Maringoni aponta que com o mercado aberto, seria preciso conceder "subsídios absurdos" para atrair indústrias estrangeiras ao Brasil. 

O analista ressalta que outro ponto importante a ser definido é o relativo á compras feitas por governos. Em tese, o acordo deve significar redução de impostos para empresas europeias venderem produtos ao governo brasileiro. Nesta sexta (6) foi anunciado que as compras feitas para o SUS não entram no escopo do acordo, ou seja, vendedores europeus não vão ter desconto quando comercializarem para o Sistema Único de Saúde. 

Maringoni lembra que um dos obstáculos históricos para o acordo - que era costurado desde o governo de Fernando Henrique Cardoso em 1999 - era regular essas compras. No governo de Jair Bolsonaro se chegou a anunciar um acordo, mas os blocos voltaram atrás.
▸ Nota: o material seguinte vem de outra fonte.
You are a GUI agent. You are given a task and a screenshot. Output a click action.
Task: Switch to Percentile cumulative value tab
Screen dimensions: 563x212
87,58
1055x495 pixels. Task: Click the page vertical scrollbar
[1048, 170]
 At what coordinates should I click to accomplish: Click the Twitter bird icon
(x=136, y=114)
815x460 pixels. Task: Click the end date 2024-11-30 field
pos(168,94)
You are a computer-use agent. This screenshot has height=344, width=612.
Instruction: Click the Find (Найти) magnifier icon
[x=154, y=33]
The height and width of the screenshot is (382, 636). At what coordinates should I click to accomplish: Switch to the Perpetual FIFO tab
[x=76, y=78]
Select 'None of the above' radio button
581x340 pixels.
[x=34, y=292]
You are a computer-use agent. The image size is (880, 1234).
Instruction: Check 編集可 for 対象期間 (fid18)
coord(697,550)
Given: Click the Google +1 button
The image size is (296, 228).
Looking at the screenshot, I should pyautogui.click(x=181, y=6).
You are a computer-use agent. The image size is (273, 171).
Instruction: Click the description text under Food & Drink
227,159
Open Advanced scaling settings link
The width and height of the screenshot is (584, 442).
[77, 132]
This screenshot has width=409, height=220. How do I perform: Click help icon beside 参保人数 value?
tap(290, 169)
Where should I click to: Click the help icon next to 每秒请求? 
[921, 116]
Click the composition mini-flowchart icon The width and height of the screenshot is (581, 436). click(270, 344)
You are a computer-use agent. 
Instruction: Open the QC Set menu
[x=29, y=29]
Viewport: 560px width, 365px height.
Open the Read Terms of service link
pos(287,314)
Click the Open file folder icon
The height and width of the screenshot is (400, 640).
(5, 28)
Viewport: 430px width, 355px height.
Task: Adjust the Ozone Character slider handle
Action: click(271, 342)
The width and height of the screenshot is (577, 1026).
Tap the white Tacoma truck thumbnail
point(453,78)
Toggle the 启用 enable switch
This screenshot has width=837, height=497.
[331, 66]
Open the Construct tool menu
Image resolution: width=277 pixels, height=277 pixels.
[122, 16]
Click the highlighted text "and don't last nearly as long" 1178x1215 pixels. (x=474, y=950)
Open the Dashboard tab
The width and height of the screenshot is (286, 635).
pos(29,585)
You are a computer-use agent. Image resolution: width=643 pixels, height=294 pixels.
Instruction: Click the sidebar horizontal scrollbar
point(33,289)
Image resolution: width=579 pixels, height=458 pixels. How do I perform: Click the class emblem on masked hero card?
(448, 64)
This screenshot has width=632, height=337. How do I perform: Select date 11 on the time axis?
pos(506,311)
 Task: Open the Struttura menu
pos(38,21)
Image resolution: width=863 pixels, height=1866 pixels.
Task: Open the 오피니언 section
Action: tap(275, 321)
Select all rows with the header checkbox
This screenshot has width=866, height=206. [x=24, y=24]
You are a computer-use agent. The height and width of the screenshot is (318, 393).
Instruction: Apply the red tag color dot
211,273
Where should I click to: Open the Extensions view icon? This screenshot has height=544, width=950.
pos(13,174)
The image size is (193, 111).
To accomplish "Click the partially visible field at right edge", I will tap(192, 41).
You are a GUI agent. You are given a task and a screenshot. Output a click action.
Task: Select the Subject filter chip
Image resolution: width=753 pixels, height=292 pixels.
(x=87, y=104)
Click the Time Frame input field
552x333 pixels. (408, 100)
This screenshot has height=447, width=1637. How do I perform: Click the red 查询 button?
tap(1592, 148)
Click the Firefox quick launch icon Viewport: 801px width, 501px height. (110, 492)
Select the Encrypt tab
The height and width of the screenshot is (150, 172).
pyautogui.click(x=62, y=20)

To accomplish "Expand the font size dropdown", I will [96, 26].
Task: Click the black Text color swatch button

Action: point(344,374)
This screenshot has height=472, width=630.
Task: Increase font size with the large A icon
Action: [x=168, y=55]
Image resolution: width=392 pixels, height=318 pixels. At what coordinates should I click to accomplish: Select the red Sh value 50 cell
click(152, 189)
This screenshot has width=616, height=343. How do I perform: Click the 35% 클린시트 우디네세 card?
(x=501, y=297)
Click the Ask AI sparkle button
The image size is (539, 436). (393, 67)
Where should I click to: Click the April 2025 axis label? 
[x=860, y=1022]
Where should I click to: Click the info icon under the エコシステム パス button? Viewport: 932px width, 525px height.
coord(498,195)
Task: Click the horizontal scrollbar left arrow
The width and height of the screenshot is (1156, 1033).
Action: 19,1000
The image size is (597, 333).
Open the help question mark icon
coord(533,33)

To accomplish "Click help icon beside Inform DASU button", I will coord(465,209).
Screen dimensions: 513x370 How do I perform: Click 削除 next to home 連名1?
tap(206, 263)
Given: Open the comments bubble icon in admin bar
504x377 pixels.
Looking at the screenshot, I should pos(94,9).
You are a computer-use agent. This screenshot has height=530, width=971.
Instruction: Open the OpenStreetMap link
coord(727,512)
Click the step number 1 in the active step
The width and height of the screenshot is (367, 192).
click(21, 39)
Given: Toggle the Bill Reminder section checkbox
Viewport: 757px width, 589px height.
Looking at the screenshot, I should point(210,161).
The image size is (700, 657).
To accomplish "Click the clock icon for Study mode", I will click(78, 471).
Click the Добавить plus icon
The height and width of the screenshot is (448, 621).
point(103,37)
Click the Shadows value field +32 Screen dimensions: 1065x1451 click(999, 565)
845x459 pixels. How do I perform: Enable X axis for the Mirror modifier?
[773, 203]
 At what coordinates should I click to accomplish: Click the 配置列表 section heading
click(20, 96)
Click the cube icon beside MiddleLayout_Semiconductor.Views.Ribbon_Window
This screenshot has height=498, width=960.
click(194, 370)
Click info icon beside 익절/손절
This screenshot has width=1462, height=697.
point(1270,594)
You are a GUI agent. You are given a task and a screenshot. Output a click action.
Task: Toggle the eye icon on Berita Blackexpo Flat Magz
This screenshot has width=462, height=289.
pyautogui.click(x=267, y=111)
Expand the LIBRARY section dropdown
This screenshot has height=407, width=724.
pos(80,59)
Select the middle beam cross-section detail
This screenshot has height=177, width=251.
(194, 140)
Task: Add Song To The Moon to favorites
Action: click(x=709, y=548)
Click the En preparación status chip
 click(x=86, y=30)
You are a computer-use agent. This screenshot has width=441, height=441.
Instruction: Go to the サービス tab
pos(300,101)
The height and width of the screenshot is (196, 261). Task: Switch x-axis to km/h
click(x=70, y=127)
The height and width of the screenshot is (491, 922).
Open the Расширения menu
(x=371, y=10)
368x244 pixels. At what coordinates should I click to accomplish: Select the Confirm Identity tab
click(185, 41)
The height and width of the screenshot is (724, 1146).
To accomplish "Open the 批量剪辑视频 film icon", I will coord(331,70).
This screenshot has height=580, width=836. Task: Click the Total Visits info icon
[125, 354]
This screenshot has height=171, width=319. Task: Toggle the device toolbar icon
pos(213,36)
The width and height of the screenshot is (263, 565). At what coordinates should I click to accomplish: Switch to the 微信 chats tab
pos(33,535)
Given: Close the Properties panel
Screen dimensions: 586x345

Esse acordo de 2019 abria as fronteiras sul-americanas para compras e licitações governamentais, sem restrições que protegessem as indústrias do bloco sul-americano.

Um setor nacional que deve se beneficiar é o da agropecuária e isso gera maior oposição de países europeus fortes no ramo, como França, Polônia, Itália e Holanda, além de movimentos populares sul-americanos e europeus. "Seus agricultores temem que a maior produtividade da agricultura em especial brasileira, especialmente no setor de proteína animal, acabe impondo uma ação predatória com seus produtos", diz o analista. 

"Daí uma série de alegações do uso de agrotóxicos - que são reais - mas a questão principal é uma concorrência por força dessa alta produtividade dos produtos da agricultura brasileira."

Indústrialização

Maringoni afirma que o acordo deve inibir ainda mais a perspectiva de reindustrialização para Brasil e Argentina.

Apesar do anúncio feito pela presidenta da Comissão Europeia, Ursula Von der Leyen, o acordo agora precisa ainda ser ratificado pela maioria dos membros da UE para ser oficializado. França, Holanda, Polônia e Itália são contra, com Alemanha e Espanha, entre outros, a favor. 

Para o professor, a Europa se vê no meio de uma guerra comercial entre EUA e China e, com Donald Trump, deve ficar ainda mais deslocada, mais distante de seu principal parceiro, que "deve reduzir seu investimento na guerra da Ucrânia e enfraquecer a aliança com a União Europeia".

Nesse aspecto, para o analista, o acordo representaria uma salvação para a indústria do bloco europeu, em especial de seu país mais rico, a Alemanha, que está entrando em recessão.

Movimentos populares denunciam

Organizações europeias e ativistas de esquerda acreditam que o projeto vai acelerar o desmatamento da Amazônia e agravar a crise climática ao aumentar as emissões de gases de efeito estufa. O Greenpeace o classifica como um texto “desastroso” para o meio ambiente e a Via Campesina acusa o acordo de violar a soberania dos países.

Em março, movimentos de luta no campo articulados na Via Campesina repudiaram o acordo em um comunicado em que pediam a Lula que "escute o clamor dos povos do campo, águas e florestas e coloque fim às negociações em curso e dê espaço a construção de um projeto popular de desenvolvimento nacional para o Brasil".

"O acordo em pauta representa um retrocesso para o Brasil e para os países do Mercosul no âmbito do desenvolvimento socioeconômico, bem como um ataque frontal à soberania dos nossos países", destaca o comunicado. Os movimentos populares destacam que o acordo foi "foi rechaçado há mais de 20 anos" e o texto atual, retomado em 2019, representa "o DNA bolsonarista na sua essência sem nenhum compromisso com o desenvolvimento do nosso país."
 
"O acordo assume caraterísticas neocoloniais na sua concepção e ameaça, em seus termos, nossos povos e territórios, ameaça a agricultura camponesa, as comunidades tradicionais e entrega nossos bens comuns aos interesses do capital internacional, consolidando assim o caráter agroexportador da nossa economia, que é basicamente continuar exportando matéria-prima para abastecer as demandas dos países europeus em troca dos produtos industrializados."
 
A desregulamentação dos mercados, os acordos de livre comércio e, em particular, a negociação do acordo de livre comércio entre a União Europeia e o Mercosul são as principais causas da grave crise enfrentada pelos agricultores europeus na avaliação da Via Campesina.